◆ **Written exercise**
Please return every line of the entries below that contains the word "Point". Treat case as significant.

◆ **Records provided**
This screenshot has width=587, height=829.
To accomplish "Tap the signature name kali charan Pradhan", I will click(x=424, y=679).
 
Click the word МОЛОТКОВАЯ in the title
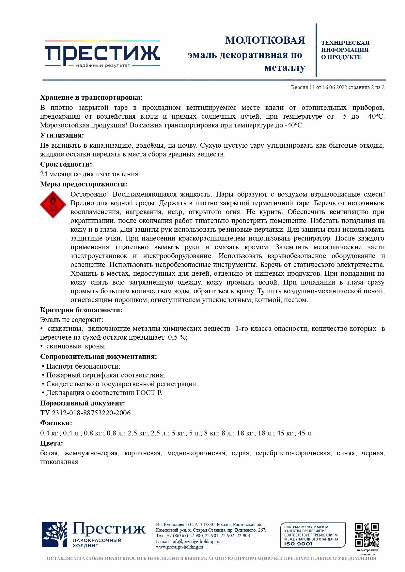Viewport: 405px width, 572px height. [265, 40]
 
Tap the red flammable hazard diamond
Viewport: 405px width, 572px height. [53, 205]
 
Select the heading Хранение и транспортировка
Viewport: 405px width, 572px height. [91, 97]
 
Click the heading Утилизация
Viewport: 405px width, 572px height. [62, 135]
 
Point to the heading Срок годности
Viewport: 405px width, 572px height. [66, 164]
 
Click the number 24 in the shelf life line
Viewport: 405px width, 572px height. [44, 174]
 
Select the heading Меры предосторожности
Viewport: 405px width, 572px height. [84, 184]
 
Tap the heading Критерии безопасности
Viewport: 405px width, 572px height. [81, 310]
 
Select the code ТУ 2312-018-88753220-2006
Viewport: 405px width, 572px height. [85, 413]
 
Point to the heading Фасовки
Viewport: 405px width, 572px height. [56, 423]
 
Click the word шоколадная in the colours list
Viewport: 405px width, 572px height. [59, 462]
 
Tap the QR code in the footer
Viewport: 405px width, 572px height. [367, 535]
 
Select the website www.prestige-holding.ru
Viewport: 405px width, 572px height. [179, 547]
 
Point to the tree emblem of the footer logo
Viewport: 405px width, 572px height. [55, 535]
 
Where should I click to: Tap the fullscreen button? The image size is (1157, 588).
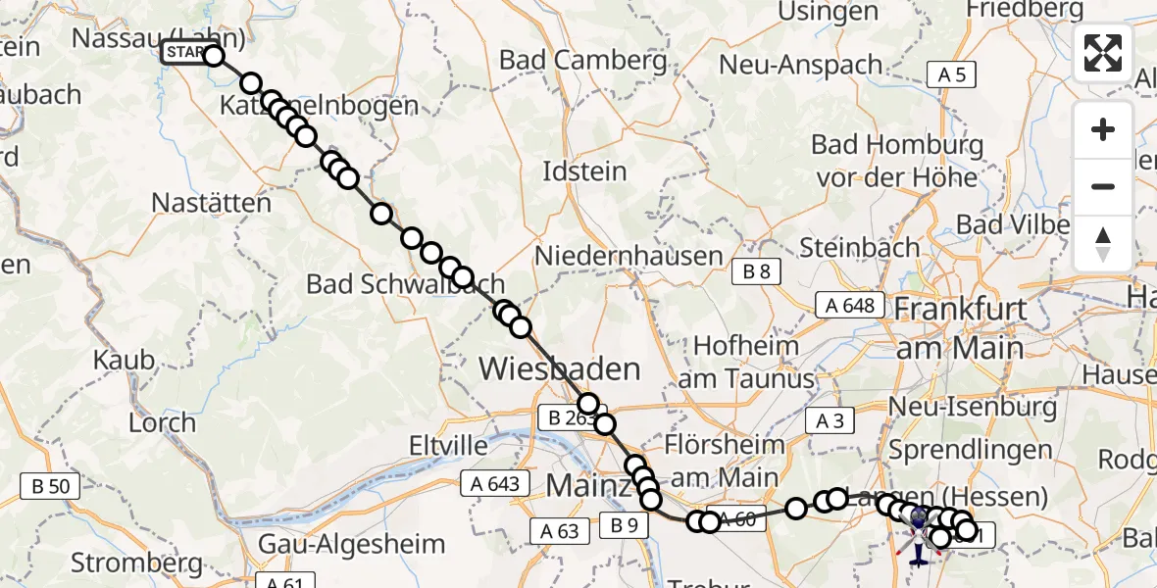(x=1103, y=53)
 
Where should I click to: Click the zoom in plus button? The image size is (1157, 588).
(x=1103, y=129)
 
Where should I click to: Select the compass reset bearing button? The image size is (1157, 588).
(x=1103, y=244)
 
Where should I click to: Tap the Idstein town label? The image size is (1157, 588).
(x=584, y=172)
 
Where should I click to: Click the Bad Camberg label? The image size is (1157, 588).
(x=582, y=60)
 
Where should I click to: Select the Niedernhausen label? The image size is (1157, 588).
(x=629, y=257)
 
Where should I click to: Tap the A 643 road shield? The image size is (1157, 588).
(x=494, y=483)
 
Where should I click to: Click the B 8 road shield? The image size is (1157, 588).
(x=756, y=272)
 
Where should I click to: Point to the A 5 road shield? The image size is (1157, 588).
(x=951, y=74)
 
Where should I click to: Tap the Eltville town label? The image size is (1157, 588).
(x=448, y=447)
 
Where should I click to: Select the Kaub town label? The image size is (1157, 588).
(x=124, y=360)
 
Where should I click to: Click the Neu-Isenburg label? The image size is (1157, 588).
(x=973, y=406)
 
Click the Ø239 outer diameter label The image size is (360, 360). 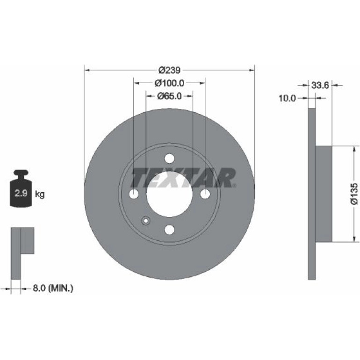(170, 70)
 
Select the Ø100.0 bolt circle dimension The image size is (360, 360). (169, 83)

◆ **Solution**
Point to the heading Срок годности
Point to the heading Фасовки
Point to the tree emblem of the footer logo
Where should I click to: Point to the A 5 road shield? The image size is (1157, 588).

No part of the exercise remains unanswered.